Phase 2 (v0.3, this design): Reflection Layer.
- Topic clustering on author's vault → ≥75% accuracy → gate
- Position metadata schema in card frontmatter
- Reflection Pass daemon
- 3 new MCP tools (
find_loose_ends/check_consistency/get_position_drift) - Tool description iteration against real Claude / Cursor / Continue.dev sessions
If the clustering gate doesn't clear, the Reflection Layer doesn't ship. throughline's existing v0.2.x value (the OpenWebUI Filter form, the basic MCP tools, the vault as portable source of truth) holds either way — but the Track B differentiation window narrows.

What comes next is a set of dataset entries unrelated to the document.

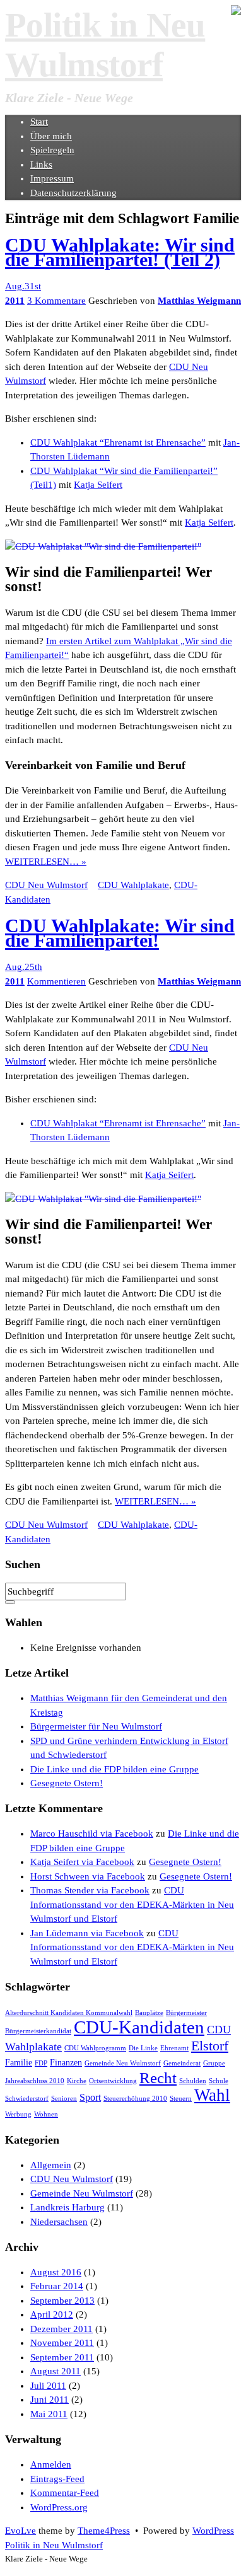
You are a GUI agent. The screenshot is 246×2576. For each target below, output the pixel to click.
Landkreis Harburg (67, 2207)
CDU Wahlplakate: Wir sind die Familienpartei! (120, 932)
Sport (90, 2097)
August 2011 (55, 2371)
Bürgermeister (186, 2012)
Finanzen (66, 2062)
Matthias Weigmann (199, 301)
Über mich (51, 136)
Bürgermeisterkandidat (38, 2031)
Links (41, 164)
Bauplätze (149, 2012)
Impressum (52, 178)
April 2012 (51, 2314)
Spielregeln (52, 150)
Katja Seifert (98, 485)
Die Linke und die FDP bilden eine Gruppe (114, 1769)
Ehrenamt (174, 2048)
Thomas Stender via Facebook (89, 1890)
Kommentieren (56, 981)
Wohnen (46, 2114)
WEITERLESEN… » (45, 862)
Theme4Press (104, 2531)
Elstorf (209, 2045)
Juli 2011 (48, 2386)
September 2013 (62, 2301)
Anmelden (50, 2464)
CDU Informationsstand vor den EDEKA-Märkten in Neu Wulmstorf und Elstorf (132, 1904)
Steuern (181, 2098)
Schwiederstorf (27, 2098)
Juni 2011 (49, 2399)
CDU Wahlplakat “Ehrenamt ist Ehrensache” (118, 442)
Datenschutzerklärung (73, 193)
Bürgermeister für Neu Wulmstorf (96, 1726)
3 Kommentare (56, 301)
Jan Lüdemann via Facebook (87, 1933)
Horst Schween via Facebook (87, 1876)
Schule (218, 2080)
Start (39, 122)
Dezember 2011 (61, 2329)
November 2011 (62, 2343)
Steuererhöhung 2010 (135, 2098)
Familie (18, 2062)
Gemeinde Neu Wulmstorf (123, 2063)
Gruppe (214, 2063)
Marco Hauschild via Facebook (91, 1833)
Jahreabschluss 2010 (34, 2080)
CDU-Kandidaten (139, 2027)
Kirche (76, 2080)
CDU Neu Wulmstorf (46, 885)
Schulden (192, 2080)
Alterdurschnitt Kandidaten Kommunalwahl (68, 2012)
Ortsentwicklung (113, 2080)
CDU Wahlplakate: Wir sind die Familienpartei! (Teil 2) (120, 252)
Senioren (64, 2098)
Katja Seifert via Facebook (82, 1862)
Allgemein (50, 2165)
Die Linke (143, 2048)
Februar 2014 (56, 2286)
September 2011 (62, 2357)
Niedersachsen (59, 2222)
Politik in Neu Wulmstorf (54, 2545)
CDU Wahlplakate (133, 885)
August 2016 (55, 2272)
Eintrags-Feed (57, 2479)
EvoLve (20, 2531)
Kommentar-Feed (64, 2493)
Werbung (18, 2114)
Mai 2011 (48, 2414)
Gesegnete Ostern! (66, 1783)
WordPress (213, 2531)
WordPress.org (59, 2507)
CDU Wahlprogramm (95, 2048)
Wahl (212, 2095)
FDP (41, 2063)
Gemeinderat (182, 2063)
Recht (158, 2077)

If it does ship, throughline occupies a position no other AI memory product is building toward. The "more honest mirror" is durable because it cuts against the industry's training direction, not just its product direction.
What this doc is not¶
- Not a marketing pitch — internal positioning + public design rationale
- Not a sprint plan — engineering details ship as task breakdowns inside individual commits, not in a single planning artifact
- Not a commitment to ship — clustering accuracy gate is real
Final note¶
throughline's path is not "compete with Claude Desktop / mem0 / OpenMemory on their terms." That's a losing path.
throughline's path is to redefine what AI memory is for. Not for assistants. Not for agents. For thinkers who deserve to be remembered honestly, including by themselves.
A smaller market than mem0's. But a market where, today, throughline is alone.